Direction = Extract every row below and reproduce each line verbatim.

[Items listed in a dataset]
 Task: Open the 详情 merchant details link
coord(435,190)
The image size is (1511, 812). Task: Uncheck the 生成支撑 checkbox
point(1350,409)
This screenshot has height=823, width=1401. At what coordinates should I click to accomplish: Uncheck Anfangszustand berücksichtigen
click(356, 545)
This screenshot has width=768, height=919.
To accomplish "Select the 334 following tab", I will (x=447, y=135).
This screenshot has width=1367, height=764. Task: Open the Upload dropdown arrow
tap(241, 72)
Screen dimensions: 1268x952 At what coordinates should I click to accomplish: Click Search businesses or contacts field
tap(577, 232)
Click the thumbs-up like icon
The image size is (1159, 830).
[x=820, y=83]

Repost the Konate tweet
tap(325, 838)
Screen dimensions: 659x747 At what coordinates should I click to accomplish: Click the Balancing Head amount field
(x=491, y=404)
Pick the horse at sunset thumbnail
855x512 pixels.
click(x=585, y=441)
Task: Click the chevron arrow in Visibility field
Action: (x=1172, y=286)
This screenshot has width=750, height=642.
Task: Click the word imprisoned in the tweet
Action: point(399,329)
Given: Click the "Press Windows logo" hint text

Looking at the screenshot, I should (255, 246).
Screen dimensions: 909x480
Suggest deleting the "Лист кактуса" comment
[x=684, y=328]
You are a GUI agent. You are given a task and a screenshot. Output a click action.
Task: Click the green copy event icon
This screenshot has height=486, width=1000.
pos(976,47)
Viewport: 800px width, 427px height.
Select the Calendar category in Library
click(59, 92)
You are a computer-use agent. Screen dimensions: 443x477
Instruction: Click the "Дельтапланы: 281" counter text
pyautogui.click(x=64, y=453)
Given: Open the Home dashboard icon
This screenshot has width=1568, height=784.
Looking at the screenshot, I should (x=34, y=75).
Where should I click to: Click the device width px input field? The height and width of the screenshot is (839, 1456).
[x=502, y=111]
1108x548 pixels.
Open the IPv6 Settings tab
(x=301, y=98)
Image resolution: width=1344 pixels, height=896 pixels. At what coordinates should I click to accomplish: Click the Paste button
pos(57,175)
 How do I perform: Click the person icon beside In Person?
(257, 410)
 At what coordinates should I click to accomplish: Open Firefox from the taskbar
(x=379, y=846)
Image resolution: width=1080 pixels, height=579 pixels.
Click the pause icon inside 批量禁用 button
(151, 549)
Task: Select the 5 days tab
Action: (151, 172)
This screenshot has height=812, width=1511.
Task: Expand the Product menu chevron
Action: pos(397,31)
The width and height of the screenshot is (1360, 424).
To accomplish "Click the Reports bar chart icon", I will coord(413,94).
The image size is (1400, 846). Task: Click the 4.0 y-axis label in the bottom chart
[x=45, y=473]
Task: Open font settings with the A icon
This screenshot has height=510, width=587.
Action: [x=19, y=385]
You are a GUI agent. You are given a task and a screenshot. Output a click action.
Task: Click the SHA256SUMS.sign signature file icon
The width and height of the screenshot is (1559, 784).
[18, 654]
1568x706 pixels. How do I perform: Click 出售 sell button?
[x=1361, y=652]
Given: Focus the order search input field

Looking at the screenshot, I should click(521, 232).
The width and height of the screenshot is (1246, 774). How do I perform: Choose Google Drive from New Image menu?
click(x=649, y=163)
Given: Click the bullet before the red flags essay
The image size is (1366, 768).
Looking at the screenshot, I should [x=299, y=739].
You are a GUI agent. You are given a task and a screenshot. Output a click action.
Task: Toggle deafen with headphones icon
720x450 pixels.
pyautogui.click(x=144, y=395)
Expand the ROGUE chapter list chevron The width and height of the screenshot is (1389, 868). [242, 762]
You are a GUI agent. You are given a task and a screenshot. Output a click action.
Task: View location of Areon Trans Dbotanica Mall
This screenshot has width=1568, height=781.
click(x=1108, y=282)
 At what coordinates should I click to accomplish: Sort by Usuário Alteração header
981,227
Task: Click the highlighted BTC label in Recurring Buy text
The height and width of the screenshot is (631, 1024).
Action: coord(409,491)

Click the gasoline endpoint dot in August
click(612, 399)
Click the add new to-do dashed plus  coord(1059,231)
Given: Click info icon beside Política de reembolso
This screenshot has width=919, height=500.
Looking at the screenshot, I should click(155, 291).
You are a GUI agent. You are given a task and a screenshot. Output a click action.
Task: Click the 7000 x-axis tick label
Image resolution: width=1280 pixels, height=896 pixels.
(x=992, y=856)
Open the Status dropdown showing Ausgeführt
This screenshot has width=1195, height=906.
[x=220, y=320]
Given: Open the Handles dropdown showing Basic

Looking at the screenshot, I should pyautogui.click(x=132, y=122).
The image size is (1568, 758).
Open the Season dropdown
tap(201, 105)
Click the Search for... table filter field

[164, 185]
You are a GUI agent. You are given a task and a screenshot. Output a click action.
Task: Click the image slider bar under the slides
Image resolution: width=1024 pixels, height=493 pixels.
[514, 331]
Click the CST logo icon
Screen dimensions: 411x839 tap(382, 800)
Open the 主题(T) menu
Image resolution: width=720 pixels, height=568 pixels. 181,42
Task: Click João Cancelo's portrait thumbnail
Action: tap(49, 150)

Task response =
 Task: Open the 详情 merchant details link
coord(435,190)
The image size is (1511, 812). Task: Uncheck the 生成支撑 checkbox
point(1350,409)
This screenshot has height=823, width=1401. At what coordinates should I click to accomplish: Uncheck Anfangszustand berücksichtigen
click(356, 545)
This screenshot has width=768, height=919.
To accomplish "Select the 334 following tab", I will (x=447, y=135).
This screenshot has width=1367, height=764. Task: Open the Upload dropdown arrow
tap(241, 72)
Screen dimensions: 1268x952 At what coordinates should I click to accomplish: Click Search businesses or contacts field
tap(577, 232)
Click the thumbs-up like icon
The image size is (1159, 830).
[x=820, y=83]

Repost the Konate tweet
tap(325, 838)
Screen dimensions: 659x747 At what coordinates should I click to accomplish: Click the Balancing Head amount field
(x=491, y=404)
Pick the horse at sunset thumbnail
855x512 pixels.
click(x=585, y=441)
Task: Click the chevron arrow in Visibility field
Action: (x=1172, y=286)
This screenshot has width=750, height=642.
Task: Click the word imprisoned in the tweet
Action: point(399,329)
Given: Click the "Press Windows logo" hint text

Looking at the screenshot, I should (255, 246).
Screen dimensions: 909x480
Suggest deleting the "Лист кактуса" comment
[x=684, y=328]
You are a GUI agent. You are given a task and a screenshot. Output a click action.
Task: Click the green copy event icon
This screenshot has height=486, width=1000.
pos(976,47)
Viewport: 800px width, 427px height.
Select the Calendar category in Library
click(59, 92)
You are a computer-use agent. Screen dimensions: 443x477
Instruction: Click the "Дельтапланы: 281" counter text
pyautogui.click(x=64, y=453)
Given: Open the Home dashboard icon
This screenshot has width=1568, height=784.
Looking at the screenshot, I should (x=34, y=75).
Where should I click to: Click the device width px input field? The height and width of the screenshot is (839, 1456).
[x=502, y=111]
1108x548 pixels.
Open the IPv6 Settings tab
(x=301, y=98)
Image resolution: width=1344 pixels, height=896 pixels. At what coordinates should I click to accomplish: Click the Paste button
pos(57,175)
 How do I perform: Click the person icon beside In Person?
(257, 410)
 At what coordinates should I click to accomplish: Open Firefox from the taskbar
(x=379, y=846)
Image resolution: width=1080 pixels, height=579 pixels.
Click the pause icon inside 批量禁用 button
(151, 549)
Task: Select the 5 days tab
Action: (151, 172)
This screenshot has height=812, width=1511.
Task: Expand the Product menu chevron
Action: pos(397,31)
The width and height of the screenshot is (1360, 424).
To accomplish "Click the Reports bar chart icon", I will coord(413,94).
The image size is (1400, 846). Task: Click the 4.0 y-axis label in the bottom chart
[x=45, y=473]
Task: Open font settings with the A icon
This screenshot has height=510, width=587.
Action: [x=19, y=385]
You are a GUI agent. You are given a task and a screenshot. Output a click action.
Task: Click the SHA256SUMS.sign signature file icon
The width and height of the screenshot is (1559, 784).
[18, 654]
1568x706 pixels. How do I perform: Click 出售 sell button?
[x=1361, y=652]
Given: Focus the order search input field

Looking at the screenshot, I should click(521, 232).
The width and height of the screenshot is (1246, 774). How do I perform: Choose Google Drive from New Image menu?
click(x=649, y=163)
Given: Click the bullet before the red flags essay
The image size is (1366, 768).
Looking at the screenshot, I should [x=299, y=739].
You are a GUI agent. You are given a task and a screenshot. Output a click action.
Task: Toggle deafen with headphones icon
720x450 pixels.
pyautogui.click(x=144, y=395)
Expand the ROGUE chapter list chevron The width and height of the screenshot is (1389, 868). [242, 762]
You are a GUI agent. You are given a task and a screenshot. Output a click action.
Task: View location of Areon Trans Dbotanica Mall
This screenshot has width=1568, height=781.
click(x=1108, y=282)
 At what coordinates should I click to accomplish: Sort by Usuário Alteração header
981,227
Task: Click the highlighted BTC label in Recurring Buy text
The height and width of the screenshot is (631, 1024).
Action: coord(409,491)

Click the gasoline endpoint dot in August
click(612, 399)
Click the add new to-do dashed plus  coord(1059,231)
Given: Click info icon beside Política de reembolso
This screenshot has width=919, height=500.
Looking at the screenshot, I should click(155, 291).
You are a GUI agent. You are given a task and a screenshot. Output a click action.
Task: Click the 7000 x-axis tick label
Image resolution: width=1280 pixels, height=896 pixels.
(x=992, y=856)
Open the Status dropdown showing Ausgeführt
This screenshot has width=1195, height=906.
[x=220, y=320]
Given: Open the Handles dropdown showing Basic

Looking at the screenshot, I should pyautogui.click(x=132, y=122).
The image size is (1568, 758).
Open the Season dropdown
tap(201, 105)
Click the Search for... table filter field

[164, 185]
You are a GUI agent. You are given a task and a screenshot. Output a click action.
Task: Click the image slider bar under the slides
Image resolution: width=1024 pixels, height=493 pixels.
[514, 331]
Click the CST logo icon
Screen dimensions: 411x839 tap(382, 800)
Open the 主题(T) menu
Image resolution: width=720 pixels, height=568 pixels. 181,42
Task: Click João Cancelo's portrait thumbnail
Action: tap(49, 150)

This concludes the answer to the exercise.